The vacuum tends to cool because entropy is always maximizing. That means more complex structure, less redundancy. But the vacuum need collisions to reset its expectation, it decays. It mainly decays by dropping its 4D capability and expects a 3D single center, one moment of curvature. The interplay is bouncing between 3 and 4 relative primes. We are a slightly over condensed universe, dunno why, but we bounce up to the fourth then decay back down.
So we have a clock after all. Do the spin experiment multiple times over the next million years, look for vacuum decay the fouls the experimental results. This must be a natural equilibrium for an extremely large set of almost nothings.
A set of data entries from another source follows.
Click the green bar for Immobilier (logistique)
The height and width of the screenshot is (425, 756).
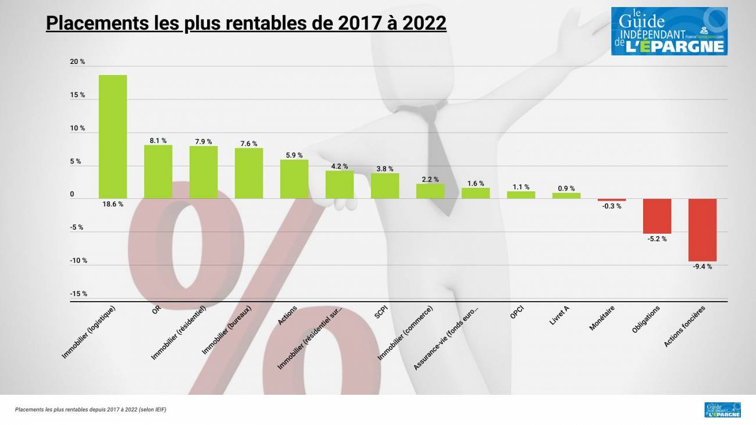click(113, 137)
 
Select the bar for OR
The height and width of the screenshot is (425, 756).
click(158, 172)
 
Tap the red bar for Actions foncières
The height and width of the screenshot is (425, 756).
click(702, 230)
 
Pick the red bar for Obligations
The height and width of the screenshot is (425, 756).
click(657, 216)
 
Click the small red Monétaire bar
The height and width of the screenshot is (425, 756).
click(612, 199)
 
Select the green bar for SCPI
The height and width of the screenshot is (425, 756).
click(385, 185)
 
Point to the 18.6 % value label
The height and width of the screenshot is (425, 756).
click(113, 204)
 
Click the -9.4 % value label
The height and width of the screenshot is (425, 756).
click(702, 266)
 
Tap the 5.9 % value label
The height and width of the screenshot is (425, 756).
click(294, 155)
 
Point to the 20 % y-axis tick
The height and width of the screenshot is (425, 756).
click(78, 62)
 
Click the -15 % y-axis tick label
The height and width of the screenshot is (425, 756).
click(79, 294)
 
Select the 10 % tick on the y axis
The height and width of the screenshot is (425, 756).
click(78, 128)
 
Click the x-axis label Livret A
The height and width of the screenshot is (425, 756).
click(559, 315)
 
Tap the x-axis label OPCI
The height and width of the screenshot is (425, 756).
click(517, 312)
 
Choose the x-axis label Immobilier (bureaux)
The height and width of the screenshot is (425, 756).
click(226, 330)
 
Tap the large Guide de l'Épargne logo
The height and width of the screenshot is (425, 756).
click(669, 31)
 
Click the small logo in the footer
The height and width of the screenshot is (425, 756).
click(722, 410)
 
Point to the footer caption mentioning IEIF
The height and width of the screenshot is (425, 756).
click(91, 410)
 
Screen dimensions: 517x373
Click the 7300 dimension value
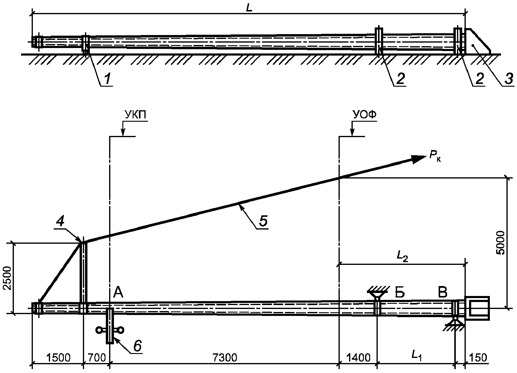pyautogui.click(x=225, y=358)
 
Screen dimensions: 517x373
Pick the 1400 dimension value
pyautogui.click(x=358, y=358)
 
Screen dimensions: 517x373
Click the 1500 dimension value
pyautogui.click(x=58, y=358)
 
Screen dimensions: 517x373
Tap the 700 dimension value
pyautogui.click(x=96, y=358)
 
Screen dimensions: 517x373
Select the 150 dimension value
pyautogui.click(x=478, y=358)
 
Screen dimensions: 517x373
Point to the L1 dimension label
pyautogui.click(x=416, y=356)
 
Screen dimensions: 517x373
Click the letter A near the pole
pyautogui.click(x=118, y=292)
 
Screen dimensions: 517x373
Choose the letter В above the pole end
pyautogui.click(x=443, y=292)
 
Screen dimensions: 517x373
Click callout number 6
pyautogui.click(x=137, y=346)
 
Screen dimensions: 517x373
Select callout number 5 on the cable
pyautogui.click(x=263, y=221)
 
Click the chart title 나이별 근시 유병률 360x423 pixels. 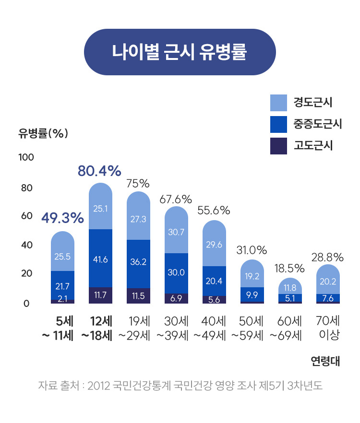click(180, 52)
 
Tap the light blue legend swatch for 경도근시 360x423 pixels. click(278, 102)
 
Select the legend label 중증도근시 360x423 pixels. click(317, 124)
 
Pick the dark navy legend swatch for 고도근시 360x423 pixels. click(278, 146)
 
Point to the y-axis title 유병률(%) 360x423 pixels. click(43, 134)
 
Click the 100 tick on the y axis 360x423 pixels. click(26, 157)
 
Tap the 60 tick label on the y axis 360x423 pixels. click(26, 216)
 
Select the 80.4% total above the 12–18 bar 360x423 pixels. click(99, 171)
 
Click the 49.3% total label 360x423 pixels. click(62, 219)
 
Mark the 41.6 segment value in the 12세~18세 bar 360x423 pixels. click(100, 259)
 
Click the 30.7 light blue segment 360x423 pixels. click(176, 232)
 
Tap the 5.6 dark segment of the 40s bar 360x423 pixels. click(214, 300)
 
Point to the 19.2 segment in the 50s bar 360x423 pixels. click(252, 276)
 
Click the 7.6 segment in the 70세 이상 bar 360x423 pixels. click(328, 298)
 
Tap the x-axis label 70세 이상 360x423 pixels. click(328, 328)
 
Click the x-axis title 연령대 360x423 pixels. click(325, 361)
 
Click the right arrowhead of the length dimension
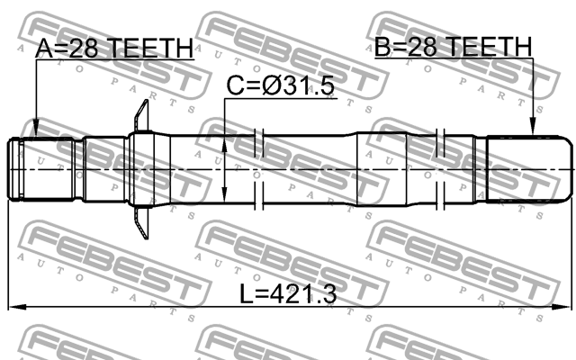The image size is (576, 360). coord(566,308)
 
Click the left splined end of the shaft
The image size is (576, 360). coord(41,168)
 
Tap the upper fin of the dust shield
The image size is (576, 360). coord(140,117)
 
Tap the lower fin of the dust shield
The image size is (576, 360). coord(140,221)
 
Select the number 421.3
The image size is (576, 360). coord(305,292)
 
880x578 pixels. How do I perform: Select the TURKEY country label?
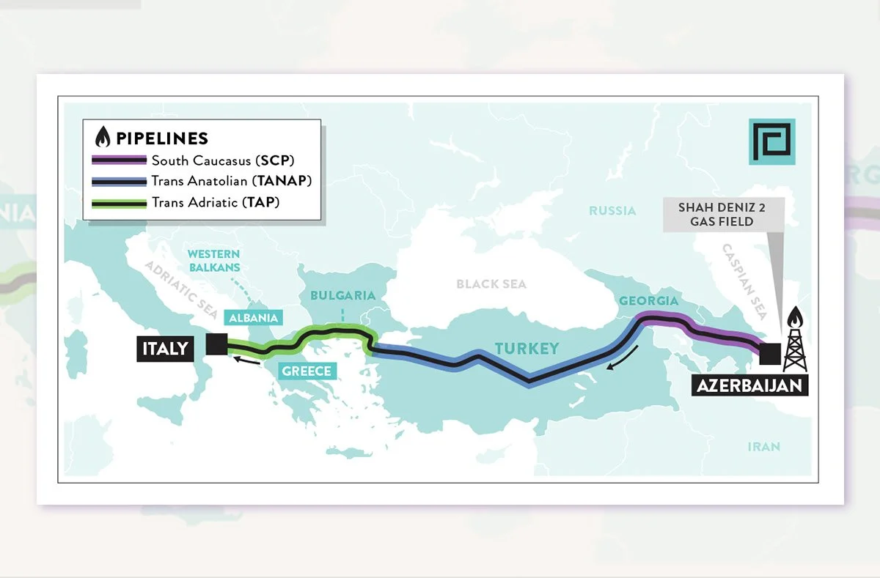pyautogui.click(x=527, y=348)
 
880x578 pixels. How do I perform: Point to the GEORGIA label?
pyautogui.click(x=649, y=300)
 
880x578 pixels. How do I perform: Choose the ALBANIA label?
pyautogui.click(x=254, y=318)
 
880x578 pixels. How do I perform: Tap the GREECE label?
pyautogui.click(x=307, y=371)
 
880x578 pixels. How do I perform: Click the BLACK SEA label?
pyautogui.click(x=491, y=284)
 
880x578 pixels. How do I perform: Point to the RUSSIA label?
pyautogui.click(x=612, y=211)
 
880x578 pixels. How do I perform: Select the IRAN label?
pyautogui.click(x=763, y=446)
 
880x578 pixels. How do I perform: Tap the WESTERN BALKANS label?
pyautogui.click(x=213, y=261)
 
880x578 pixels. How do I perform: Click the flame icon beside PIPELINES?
pyautogui.click(x=103, y=137)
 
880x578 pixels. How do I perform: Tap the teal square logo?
pyautogui.click(x=772, y=141)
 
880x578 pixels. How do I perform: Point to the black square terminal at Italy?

Becoming sparse and losing curvature makes density unsustainable, and there is a re-establishment of the cosmological constants. So as the vacuum decays, mass seems to accelerate along a common axis.
Our universe, but unstable. The small radius much closer to the large.
When you fall into a black hole you are just spiraling the route around the interior of the torus. If the vacuum decays then you tend to spiral out, and local matter is in much closer proximity to each other. Using my definition of decays. On that inner surface should be a ring of quasars, maintaining balance.
The vacuum is another self sampled system. Whatever its solution, it must be maintained by collisions if it is closed. There is only one way to maintain this with almost constant N, and that is unstable dimensional jump.
If the vacuum is decaying then how is entropy maximizing? that rings of quasars around the center should be the fourth binomial. But there is quite a bit of error, that inner radius is not well defined. There are not black holes, just a black circles inside the torus.
I think the universe is cyclic sand much much bigger than we think. But still closed, and that is the fun part. This idea must be kind of provable if we can set and test boundary conditions on those two radii.
Take any closed model that is finite dimensional. Rule out the null model. I think you might be stuck, and most optimum math requires three and sometimes four relative primes. I speculate that is the Law of relative primes. The fundamental constant of Ito's calculus? Proof that Avogadro is a dimensional constant?